In Russia, Obama's Limited Reach
By Masha Lipman
President Obama spoke brilliantly and powerfully at Russia's New Economic School yesterday. And his broader effort to reach out to Russian society during his trip -- meeting with civil society and human rights activists, as well as a group of opposition politicians -- was commendable. Unfortunately, few Russians heard that speech or got more than a glimpse of the American president on the television news.
If they had heard Obama's address to the New Economic School graduates, they likely would have appreciated that Obama spoke with high respect for Russian culture and history. He paid tribute to Russia’s colossal contribution to the victory over Nazi Germany -- a victory in which Russians commonly believe their role is not properly recognized abroad. Obama was delicate and subtle, yet firm and concrete. He described the end of the Cold war not as a victory of one political order over another, but as a result of “the actions of many nations over many years.” He admitted that America is not perfect. And he referred to democracy not as a moral virtue, but as an effective means toward peaceful, secure and prosperous life.
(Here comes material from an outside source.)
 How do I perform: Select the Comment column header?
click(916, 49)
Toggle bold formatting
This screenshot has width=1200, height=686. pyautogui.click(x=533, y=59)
But the president's speech -- at a westernized institution founded by prominent Russian economists and modeled after the best American universities they attended -- was not broadcast live by any of the mass-audience television channels. These channels, which the Kremlin has long used as effective tools shaping the public opinion, offered a benevolent but restrained coverage of the summit. Obama’s performance in Russia, his eloquence, his ideas and his charms were thus mostly confined to the same limited audiences, venues and outlets where free expression and public debate is still maintained. The Kremlin has mastered the art of keeping these liberal "ghettos" politically irrelevant.
The Kremlin keeps a firm grip on societal forces: Its concept of civil society implies loyalty to the state and rules out genuine autonomy. Those who dare defy the Kremlin vision may be tolerated, but they are consistently marginalized. Assistance to such groups from abroad is treated with high suspicion. Moreover, the West, and the U.S. in particular, are viewed as a threatening force seeking to do harm to Russia.
This dramatically hampers Russian development and leaves Russia still farther behind the developed nations. A summit with Obama, and his attempt to reach out to the Russian people, no matter how brilliant or subtle, can hardly change this state of affairs. It is up to the Russian people to change it, but they will have to overcome their apathy and fragmentation. “Every country charts its own course,” Obama said in his address to the students of the New Economic School. Russia is no exception.
Masha Lipman is a monthly Post columnist and editor of the Carnegie Moscow Center's Pro et Contra journal.